Once the line with "Piatra-Neamț (33, 434)" is found in the data, output it and each following line exactly, up to and including the line with "Mediaș (28, 375)", and nothing before or after.

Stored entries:
>>
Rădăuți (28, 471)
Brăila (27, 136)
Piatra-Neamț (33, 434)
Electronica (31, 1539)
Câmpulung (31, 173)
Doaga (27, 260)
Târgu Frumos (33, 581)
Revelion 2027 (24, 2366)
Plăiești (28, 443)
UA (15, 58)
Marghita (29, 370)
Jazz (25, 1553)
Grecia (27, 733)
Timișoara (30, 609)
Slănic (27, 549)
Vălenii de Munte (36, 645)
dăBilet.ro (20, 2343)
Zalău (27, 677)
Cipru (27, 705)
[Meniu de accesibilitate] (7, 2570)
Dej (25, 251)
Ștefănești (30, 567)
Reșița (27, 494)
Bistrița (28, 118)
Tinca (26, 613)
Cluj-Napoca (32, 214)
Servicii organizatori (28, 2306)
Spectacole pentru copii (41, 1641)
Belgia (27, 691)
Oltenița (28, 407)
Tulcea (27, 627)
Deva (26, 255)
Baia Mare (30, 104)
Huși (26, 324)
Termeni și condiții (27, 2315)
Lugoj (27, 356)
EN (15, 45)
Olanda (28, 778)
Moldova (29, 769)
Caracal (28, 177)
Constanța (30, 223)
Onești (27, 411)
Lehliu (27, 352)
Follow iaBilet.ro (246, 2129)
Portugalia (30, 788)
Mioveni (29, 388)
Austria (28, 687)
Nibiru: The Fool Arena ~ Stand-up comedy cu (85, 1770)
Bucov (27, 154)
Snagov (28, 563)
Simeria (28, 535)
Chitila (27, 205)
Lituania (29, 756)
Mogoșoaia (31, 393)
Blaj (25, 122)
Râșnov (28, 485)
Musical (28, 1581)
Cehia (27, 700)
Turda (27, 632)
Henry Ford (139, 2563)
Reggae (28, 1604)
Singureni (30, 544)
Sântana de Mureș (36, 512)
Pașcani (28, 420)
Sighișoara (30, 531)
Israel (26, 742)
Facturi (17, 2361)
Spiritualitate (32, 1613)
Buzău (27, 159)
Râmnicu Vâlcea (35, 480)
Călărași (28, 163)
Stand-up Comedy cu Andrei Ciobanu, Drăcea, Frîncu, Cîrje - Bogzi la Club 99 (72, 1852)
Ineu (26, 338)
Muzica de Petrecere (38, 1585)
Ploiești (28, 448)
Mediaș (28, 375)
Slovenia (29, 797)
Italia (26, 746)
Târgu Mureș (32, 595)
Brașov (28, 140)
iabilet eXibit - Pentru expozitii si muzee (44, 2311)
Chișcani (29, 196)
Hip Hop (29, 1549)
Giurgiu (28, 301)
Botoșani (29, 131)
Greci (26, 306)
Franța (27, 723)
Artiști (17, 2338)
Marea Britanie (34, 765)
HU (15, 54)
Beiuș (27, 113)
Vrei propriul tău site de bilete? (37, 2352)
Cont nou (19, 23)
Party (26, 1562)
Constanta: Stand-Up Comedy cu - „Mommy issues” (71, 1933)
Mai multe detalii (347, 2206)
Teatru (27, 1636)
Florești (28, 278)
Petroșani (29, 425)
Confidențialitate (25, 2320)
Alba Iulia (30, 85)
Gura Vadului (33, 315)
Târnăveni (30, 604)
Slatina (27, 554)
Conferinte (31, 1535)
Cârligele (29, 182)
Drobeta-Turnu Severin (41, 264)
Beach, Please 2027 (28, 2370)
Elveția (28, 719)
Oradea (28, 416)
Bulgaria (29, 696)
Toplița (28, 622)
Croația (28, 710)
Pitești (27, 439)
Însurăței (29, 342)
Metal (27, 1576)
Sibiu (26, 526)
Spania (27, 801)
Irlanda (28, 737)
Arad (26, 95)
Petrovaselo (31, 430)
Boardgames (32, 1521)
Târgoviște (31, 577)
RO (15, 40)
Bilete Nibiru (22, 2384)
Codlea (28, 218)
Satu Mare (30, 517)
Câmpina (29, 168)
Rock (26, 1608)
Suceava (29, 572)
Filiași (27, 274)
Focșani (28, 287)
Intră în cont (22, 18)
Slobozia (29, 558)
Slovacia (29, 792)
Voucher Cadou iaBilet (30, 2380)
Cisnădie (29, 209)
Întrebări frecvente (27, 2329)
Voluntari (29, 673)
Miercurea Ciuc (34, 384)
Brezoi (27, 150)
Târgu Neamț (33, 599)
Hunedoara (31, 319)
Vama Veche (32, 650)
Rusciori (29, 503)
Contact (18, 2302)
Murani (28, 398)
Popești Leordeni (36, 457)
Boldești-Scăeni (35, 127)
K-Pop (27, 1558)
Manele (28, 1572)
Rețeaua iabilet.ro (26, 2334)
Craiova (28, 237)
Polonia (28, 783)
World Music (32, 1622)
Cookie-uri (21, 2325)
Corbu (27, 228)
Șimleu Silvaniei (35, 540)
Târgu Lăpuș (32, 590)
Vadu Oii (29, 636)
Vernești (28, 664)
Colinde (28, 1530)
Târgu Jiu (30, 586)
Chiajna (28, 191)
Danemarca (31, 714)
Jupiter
<<
Solved exercise -
Piatra-Neamț (33, 434)
Electronica (31, 1539)
Câmpulung (31, 173)
Doaga (27, 260)
Târgu Frumos (33, 581)
Revelion 2027 (24, 2366)
Plăiești (28, 443)
UA (15, 58)
Marghita (29, 370)
Jazz (25, 1553)
Grecia (27, 733)
Timișoara (30, 609)
Slănic (27, 549)
Vălenii de Munte (36, 645)
dăBilet.ro (20, 2343)
Zalău (27, 677)
Cipru (27, 705)
[Meniu de accesibilitate] (7, 2570)
Dej (25, 251)
Ștefănești (30, 567)
Reșița (27, 494)
Bistrița (28, 118)
Tinca (26, 613)
Cluj-Napoca (32, 214)
Servicii organizatori (28, 2306)
Spectacole pentru copii (41, 1641)
Belgia (27, 691)
Oltenița (28, 407)
Tulcea (27, 627)
Deva (26, 255)
Baia Mare (30, 104)
Huși (26, 324)
Termeni și condiții (27, 2315)
Lugoj (27, 356)
EN (15, 45)
Olanda (28, 778)
Moldova (29, 769)
Caracal (28, 177)
Constanța (30, 223)
Onești (27, 411)
Lehliu (27, 352)
Follow iaBilet.ro (246, 2129)
Portugalia (30, 788)
Mioveni (29, 388)
Austria (28, 687)
Nibiru: The Fool Arena ~ Stand-up comedy cu (85, 1770)
Bucov (27, 154)
Snagov (28, 563)
Simeria (28, 535)
Chitila (27, 205)
Lituania (29, 756)
Mogoșoaia (31, 393)
Blaj (25, 122)
Râșnov (28, 485)
Musical (28, 1581)
Cehia (27, 700)
Turda (27, 632)
Henry Ford (139, 2563)
Reggae (28, 1604)
Singureni (30, 544)
Sântana de Mureș (36, 512)
Pașcani (28, 420)
Sighișoara (30, 531)
Israel (26, 742)
Facturi (17, 2361)
Spiritualitate (32, 1613)
Buzău (27, 159)
Râmnicu Vâlcea (35, 480)
Călărași (28, 163)
Stand-up Comedy cu Andrei Ciobanu, Drăcea, Frîncu, Cîrje - Bogzi la Club 99 (72, 1852)
Ineu (26, 338)
Muzica de Petrecere (38, 1585)
Ploiești (28, 448)
Mediaș (28, 375)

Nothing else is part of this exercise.